Right now, lithium-ion batteries are the commercially dominant energy storage technology. They're good, but not perfect.
So what's next? CBSNews.com traveled to Argonne National Laboratory's research facility outside of Chicago to ask the experts.
"It's a really tough question to answer," said Michael Thackeray, a distinguished fellow and senior scientist at Argonne.
"The periodic table has a certain number of elements, and you want to go light, and you want to get as much electrochemical potential out of these batteries, so the choice that you have in terms of the known elements is actually very, very small."
For the immediate future, Argonne's experts say, lithium-ion technology has room to improve.
"There's an enormous amount of important research being done on lithium-ion," said Jeffrey Chamberlain, the deputy director of development and demonstration for the Joint Center for Energy Storage Research, based at Argonne.
"There's an expectation that lithium-ion could be two to three times better than it is today."
And after lithium-ion?
"A totally new way of storing energy," said Christopher Johnson, a chemist at the lab focused on the development of new battery materials, "via using air, using liquids or some sort of combination of the two."
"We're talking about very light-weight batteries and probably designs like we haven't seen yet today," added Chamberlain.
"What is cutting edge in batteries? The thing that occurs to me is the idea of storing energy in liquids."
With a few notable exceptions, much of the battery research in the past 200 years has been focused on solid-state chemistry and physics, said Chamberlain. Exploring liquid-based batteries, Chamberlain believes, would open the doors to engineering an entirely new battery device, uninhibited by the manufacturing limitations - and costs - presented by solid-state batteries.
Johnson broke down the concept: "You would be able to store the charge in a liquid that you could pump through the battery and then once it's pumped through, you could recharge it by pumping it in the opposite direction."
Another future possibility is lithium-air technology, in which oxygen from the air reacts electrochemically with the lithium. Battery researchers say lithium-air batteries have the potential to store up to five to 10 times the energy of a lithium-ion battery and the potential to be several times lighter.
"You could use oxygen as one of the carriers for charged storage," Johnson explained. "You create a product reacting in the battery with air to make a solid product like lithium peroxide or some other lithium oxide-based phase. And then you charge it up and release the oxygen out."
While it works in theory, Argonne's researchers have their doubts and acknowledge that it could be a couple of decades before lithium-air batteries are a commercial reality.
"There's a huge number of obstacles that stand in our way," said Thackeray. "Electrolyte stability, the reversibility of a metallic lithium electrode, which is one of the real bug-bears today of lithium systems.
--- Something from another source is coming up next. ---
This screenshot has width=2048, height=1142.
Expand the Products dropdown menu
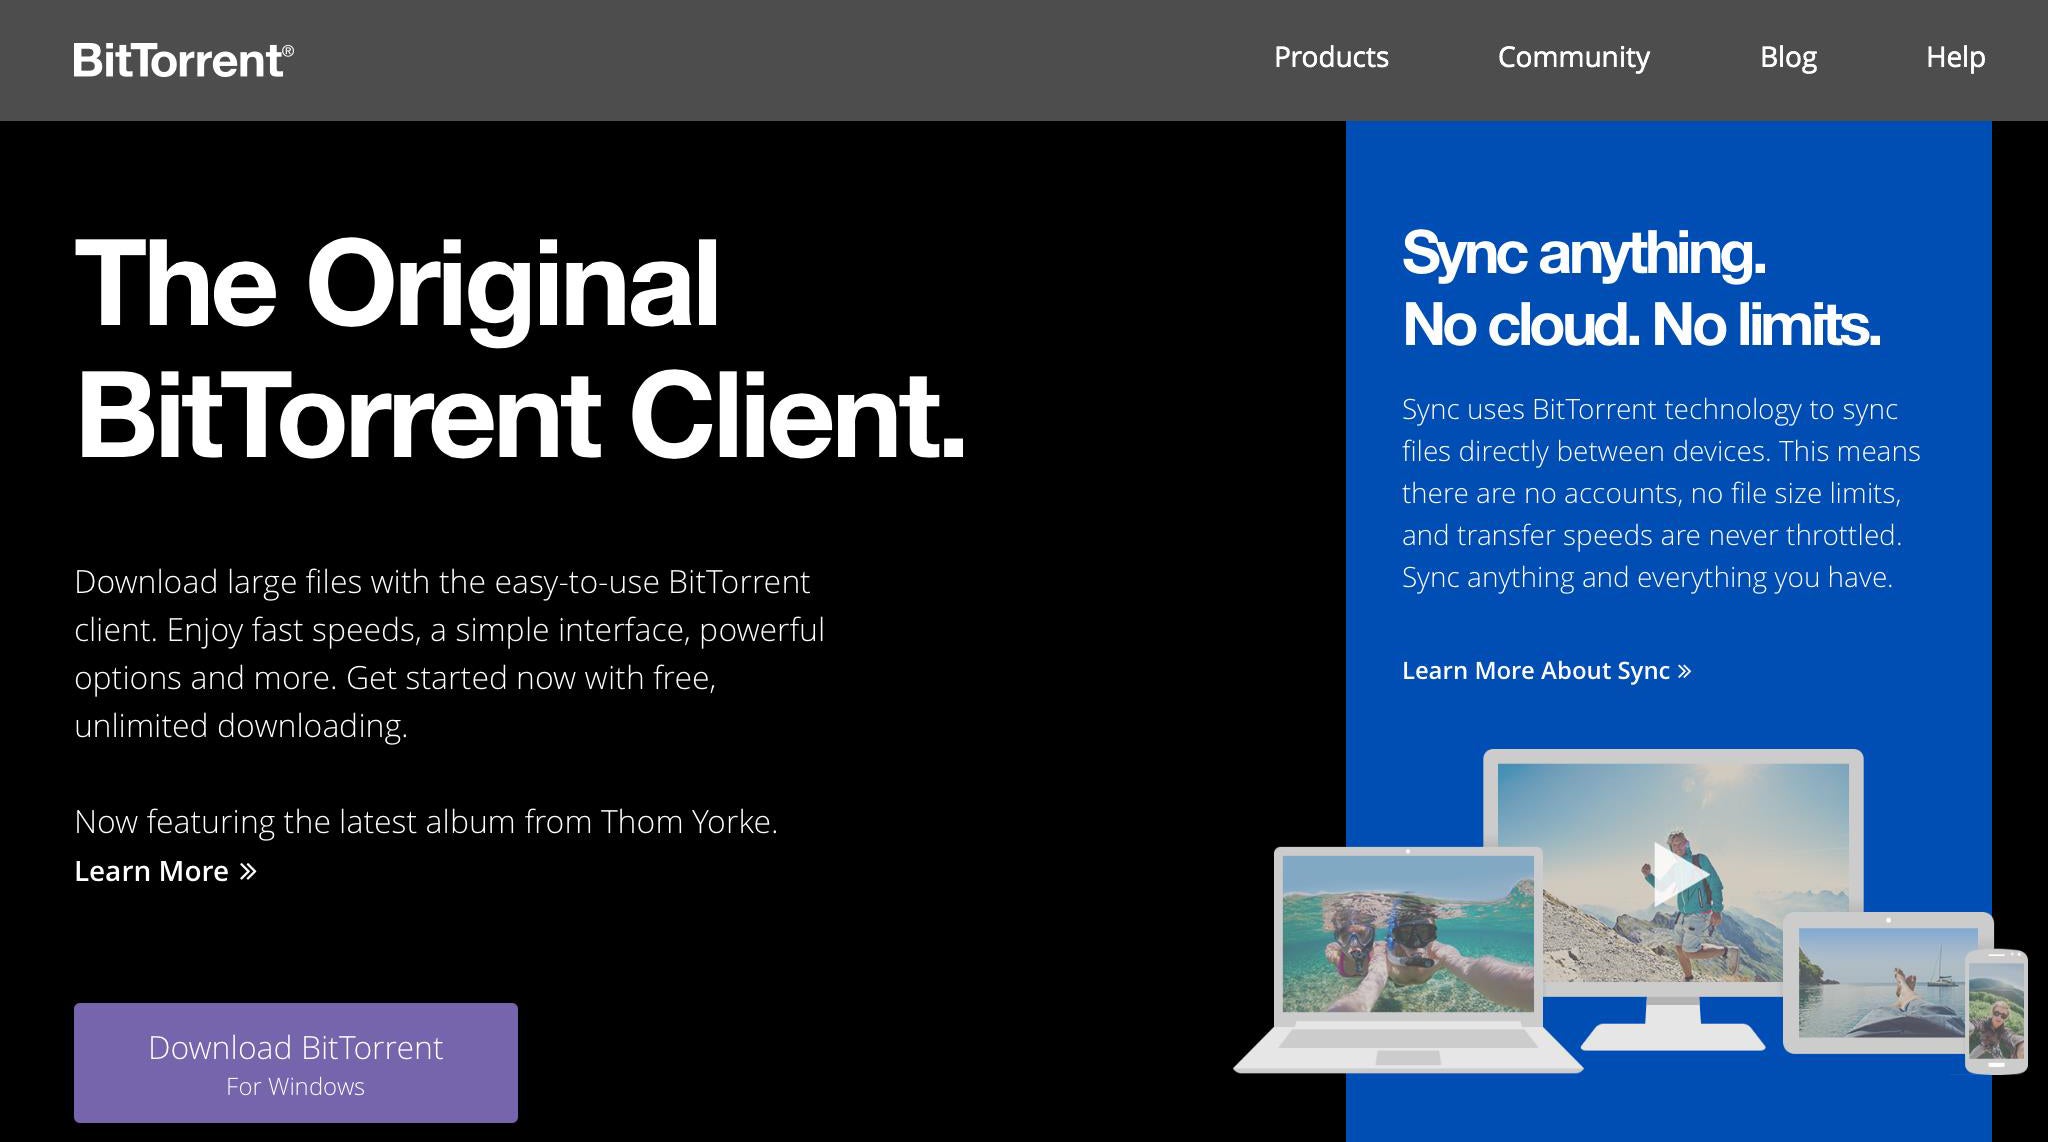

And you've got to be able to put the lithium into a container of sorts, which is another structure to reduce its reactivity."
There may be stepping stones to getting there, such as a hybrid battery in which air reacts with a liquid.
"You're using the best of both," said Johnson. "You're storing the charge on the liquid molecules, but it's reacting also with oxygen at the same time."
There are other approaches that could serve as a the basis for the next big break in battery technology, such as magnesium-based batteries or lithium-sulfur batteries.
"I'm very open about it, I think everything has to be looked at," said Thackeray. "It's possible that somebody's going to come up with a really new idea."
And while Argonne's scientists are willing to point to possible future concepts, they're hesitant to make specific predictions.
Plus, even the experts can't see the future. They can, however, spot a trend.
"I can tell you with absolute certainty, absolute certainty, batteries will be smaller, faster charging, last longer and be less expensive, and even be safer," said Chamberlain.
"That's where we're headed with battery chemistry. Now which particular chemistry? I'm not going to gamble and tell you which one that may be."